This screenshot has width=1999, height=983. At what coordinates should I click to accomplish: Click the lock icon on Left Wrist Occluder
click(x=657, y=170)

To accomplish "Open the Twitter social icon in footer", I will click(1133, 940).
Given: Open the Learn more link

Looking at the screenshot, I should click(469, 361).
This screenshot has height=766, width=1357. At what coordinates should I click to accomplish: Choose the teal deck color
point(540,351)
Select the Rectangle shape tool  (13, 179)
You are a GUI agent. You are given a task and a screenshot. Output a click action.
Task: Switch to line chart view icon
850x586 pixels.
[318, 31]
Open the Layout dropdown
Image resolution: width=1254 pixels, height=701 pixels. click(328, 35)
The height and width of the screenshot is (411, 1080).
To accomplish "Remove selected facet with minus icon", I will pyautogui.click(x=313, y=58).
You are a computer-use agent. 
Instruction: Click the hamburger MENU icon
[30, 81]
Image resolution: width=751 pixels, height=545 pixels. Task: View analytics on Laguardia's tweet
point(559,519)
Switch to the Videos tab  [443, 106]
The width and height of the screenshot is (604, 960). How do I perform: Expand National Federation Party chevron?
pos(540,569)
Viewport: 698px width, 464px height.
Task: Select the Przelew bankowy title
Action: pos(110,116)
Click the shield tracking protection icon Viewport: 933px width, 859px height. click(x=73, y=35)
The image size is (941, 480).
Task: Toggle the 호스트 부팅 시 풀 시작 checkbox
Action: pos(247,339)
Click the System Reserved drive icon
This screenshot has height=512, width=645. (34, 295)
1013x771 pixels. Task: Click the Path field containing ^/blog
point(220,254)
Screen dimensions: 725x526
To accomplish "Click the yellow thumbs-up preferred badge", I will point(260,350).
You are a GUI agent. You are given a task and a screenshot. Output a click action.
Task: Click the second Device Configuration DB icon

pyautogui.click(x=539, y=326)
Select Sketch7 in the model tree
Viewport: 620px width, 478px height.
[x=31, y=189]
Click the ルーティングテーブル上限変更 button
· · · ·
Work to complete |
Copy exactly the lines running from the one that holds "Click the System Reserved drive icon" to the last line of the listing above. Include both of those lines.

Solution for this task |
Click the System Reserved drive icon
This screenshot has height=512, width=645. (34, 295)
1013x771 pixels. Task: Click the Path field containing ^/blog
point(220,254)
Screen dimensions: 725x526
To accomplish "Click the yellow thumbs-up preferred badge", I will point(260,350).
You are a GUI agent. You are given a task and a screenshot. Output a click action.
Task: Click the second Device Configuration DB icon

pyautogui.click(x=539, y=326)
Select Sketch7 in the model tree
Viewport: 620px width, 478px height.
[x=31, y=189]
Click the ルーティングテーブル上限変更 button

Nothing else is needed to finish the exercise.